Short task:
Rewrite the records in the stretch from the line containing "Task: Select the 7000" through the line containing "point(337,260)", requests included, and raise every coordinate in the answers by 66. Give only those lines.

[Collected data]
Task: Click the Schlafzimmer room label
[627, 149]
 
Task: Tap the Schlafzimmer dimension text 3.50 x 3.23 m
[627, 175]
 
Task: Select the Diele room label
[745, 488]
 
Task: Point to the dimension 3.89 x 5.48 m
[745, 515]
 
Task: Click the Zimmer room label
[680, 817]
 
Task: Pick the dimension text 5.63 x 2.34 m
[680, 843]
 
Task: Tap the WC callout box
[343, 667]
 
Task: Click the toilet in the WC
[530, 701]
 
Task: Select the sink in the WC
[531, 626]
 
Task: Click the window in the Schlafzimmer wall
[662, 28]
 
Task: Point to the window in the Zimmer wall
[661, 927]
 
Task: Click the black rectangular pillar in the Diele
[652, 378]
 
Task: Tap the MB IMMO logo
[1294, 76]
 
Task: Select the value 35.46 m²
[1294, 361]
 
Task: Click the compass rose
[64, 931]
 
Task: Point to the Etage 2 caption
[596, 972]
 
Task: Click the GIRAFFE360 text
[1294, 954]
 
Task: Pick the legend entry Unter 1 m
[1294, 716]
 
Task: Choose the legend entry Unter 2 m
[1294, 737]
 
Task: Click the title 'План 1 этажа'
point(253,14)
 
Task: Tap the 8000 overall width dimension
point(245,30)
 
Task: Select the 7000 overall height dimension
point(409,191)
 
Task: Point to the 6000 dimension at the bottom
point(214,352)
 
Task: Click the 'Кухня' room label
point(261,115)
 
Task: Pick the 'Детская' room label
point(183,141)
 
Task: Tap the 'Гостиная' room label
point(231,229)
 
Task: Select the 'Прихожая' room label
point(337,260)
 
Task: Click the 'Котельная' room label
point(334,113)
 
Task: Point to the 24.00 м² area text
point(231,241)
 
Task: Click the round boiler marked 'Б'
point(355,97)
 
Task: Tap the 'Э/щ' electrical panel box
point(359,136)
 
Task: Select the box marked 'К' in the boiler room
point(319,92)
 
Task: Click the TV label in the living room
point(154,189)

Result for this task:
Task: Select the 7000 overall height dimension
point(475,257)
 
Task: Point to the 6000 dimension at the bottom
point(280,418)
 
Task: Click the 'Кухня' room label
point(327,181)
 
Task: Pick the 'Детская' room label
point(249,207)
 
Task: Tap the 'Гостиная' room label
point(297,295)
 
Task: Select the 'Прихожая' room label
point(403,326)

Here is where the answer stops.